Knife in the Water

From Mr. Polanski’s 1984 autobiography, Roman, published by William Morrow and Company.

Knife in the Water started out as a straightforward thriller: a couple aboard a small yacht take on a passenger who disappears in mysterious circumstances. From the first, the story concerned the interplay of antagonistic personalities within a confined space. Though stagey, the notion of isolating three people from the world lost its theatricality when the setting was a sailboat. I wrote a short treatment and soon signed a contract for my first film with Poland’s Kamera [film production unit].

I didn’t get very far with my first script collaborator, Kuba Goldberg. Then Jerzy Skolimowski appeared on the scene. A university student, amateur boxer and published poet, he was also a film school aspirant who happened to be visiting Lodz Film School for the two-week entrance exam. At my suggestion he took a look at what my previous collaborator and I had so far produced. Our duo became a trio.Skolimowski was a stimulating and inventive collaborator. He snatched every moment he could spare to help me develop the screenplay, toiling nonstop into the small hours while moths flew at us from out of the hot summer night. His contribution to Knife in the Water was a major one. It was he who insisted that the action, originally spread over three or four days, should be compressed to twenty-four hours.

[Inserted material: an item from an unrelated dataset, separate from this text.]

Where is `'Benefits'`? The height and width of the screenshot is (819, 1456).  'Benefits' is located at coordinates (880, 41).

When the script was finished it was submitted to the Ministry of Culture for approval. My expectations were at a fever pitch—preproduction had actually started—when the board rejected it on the ground that it lacked social commitment.

Some eighteen months later, sensing the political climate had changed, I decided to try again with the Ministry of Culture. I tinkered with a few scenes, adding some snippets of dialogue designed to impart a trifle more “social commitment,” and this time the screenplay committee passed it for production.

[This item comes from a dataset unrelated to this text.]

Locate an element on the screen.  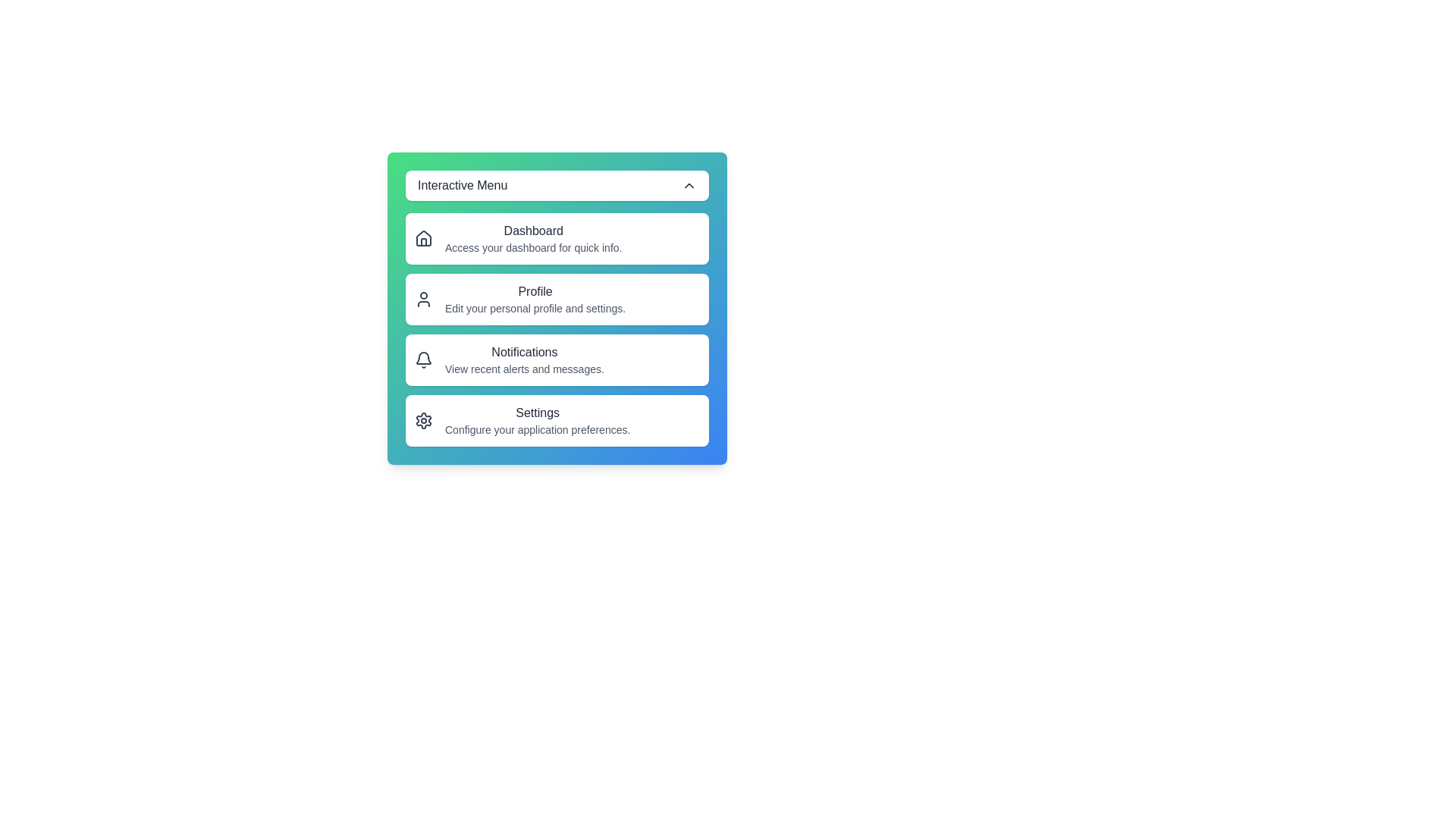
the menu item Dashboard to view its details is located at coordinates (556, 239).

Then I started casting. For the middle-aged journalist husband I settled on an experienced stage actor named Leon Niemczyk, who was handsome and slightly mannered in a way that suited the part. I originally intended to play the young hitchhiker myself, but I was eventually dissuaded. Any director making his first feature film was vulnerable to criticism of all kinds, so combined responsibility for screenplay, direction, and one of the three parts might lay me open to charges of egomania. Rather than court the hostility of critics, I eventually picked Zygmunt Malanowicz, straight out of drama school. Casting the journalist’s wife proved more difficult: I decided to look for a non-professional. On the strength of a screen test, I gave the part to Jolanta Umecka, whom I spotted while prospecting at a municipal swimming pool in Warsaw.

Second only in importance to cast and crew was the large houseboat that became our floating home for several months in the summer of 1961. I insisted on renting this in the knowledge that it would make for greater efficiency and mobility while shooting, quite apart from being cheaper than score of hotel rooms.

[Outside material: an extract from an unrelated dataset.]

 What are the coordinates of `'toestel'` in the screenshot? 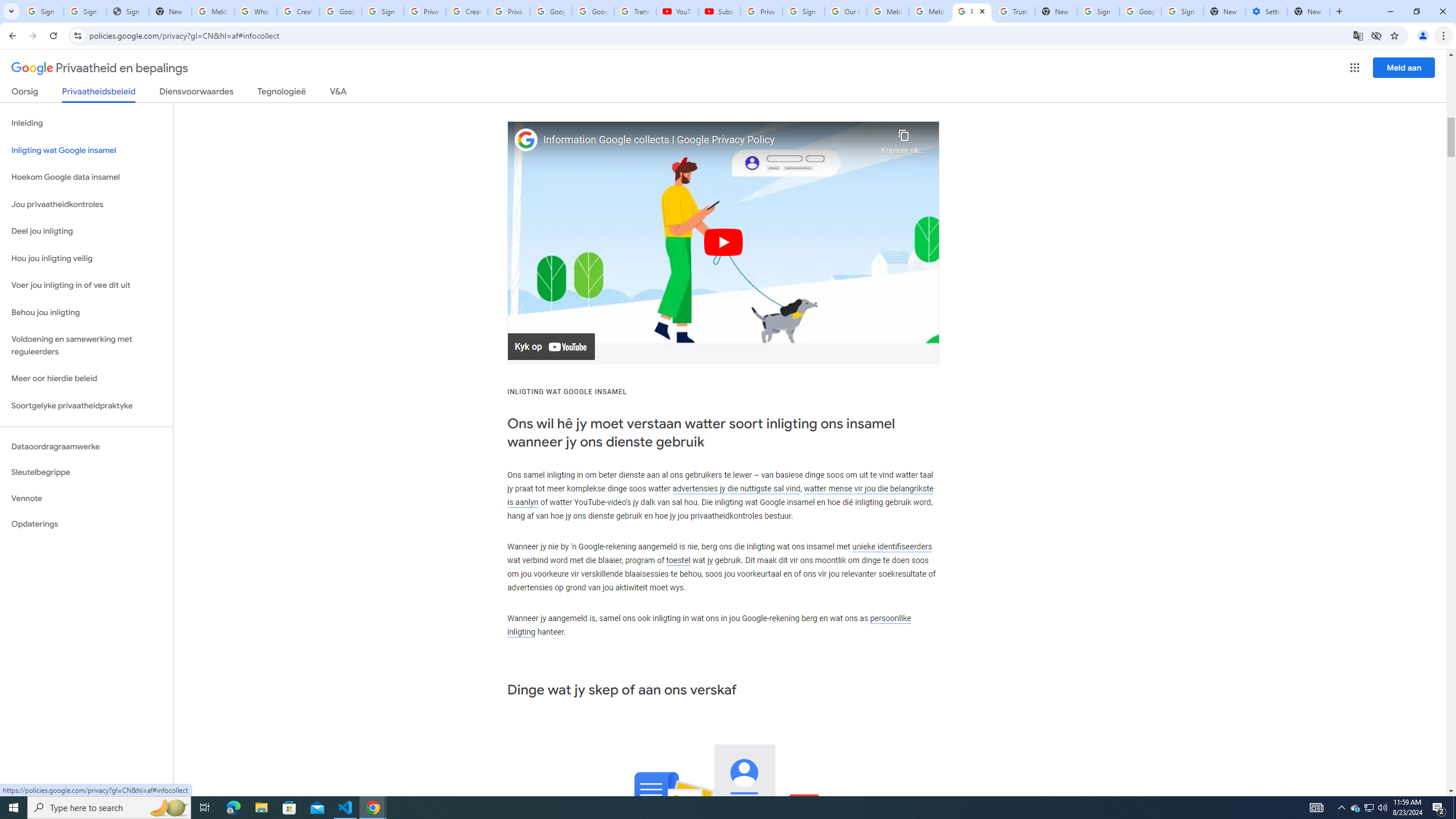 It's located at (677, 560).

Even discounting wind, weather and the natural hazards of filming afloat, Knife in the Water was a devilishly difficult picture to make. The yacht was quite big enough to accommodate three actors but uncomfortably cramped for the dozen-odd people behind the camera. When shooting aboard, we had to don safety harnesses and hang over the side.

After all the hardship endured in the making of my first film, the press showing was a disaster. The critics were determined to pan it. The members of Poland’s nomenklatura (communist establishment) were starting to get rich quickly at this period, and Knife was, among other things, an attack on privilege. Whether motivated by spite or political zeal, most critics vociferously demanded to know what the film was about. My “cosmopolitan” background was grist to their mill.

Despite its rejection in Poland, Knife caused considerable stir elsewhere. It won the coveted Critics’ Prize at the 1962 Venice Film Festival. The following year, a still from the film appeared on the cover of the September 20, 1963, issue of Time. Better than that, it was nominated for an Oscar in the best foreign film category.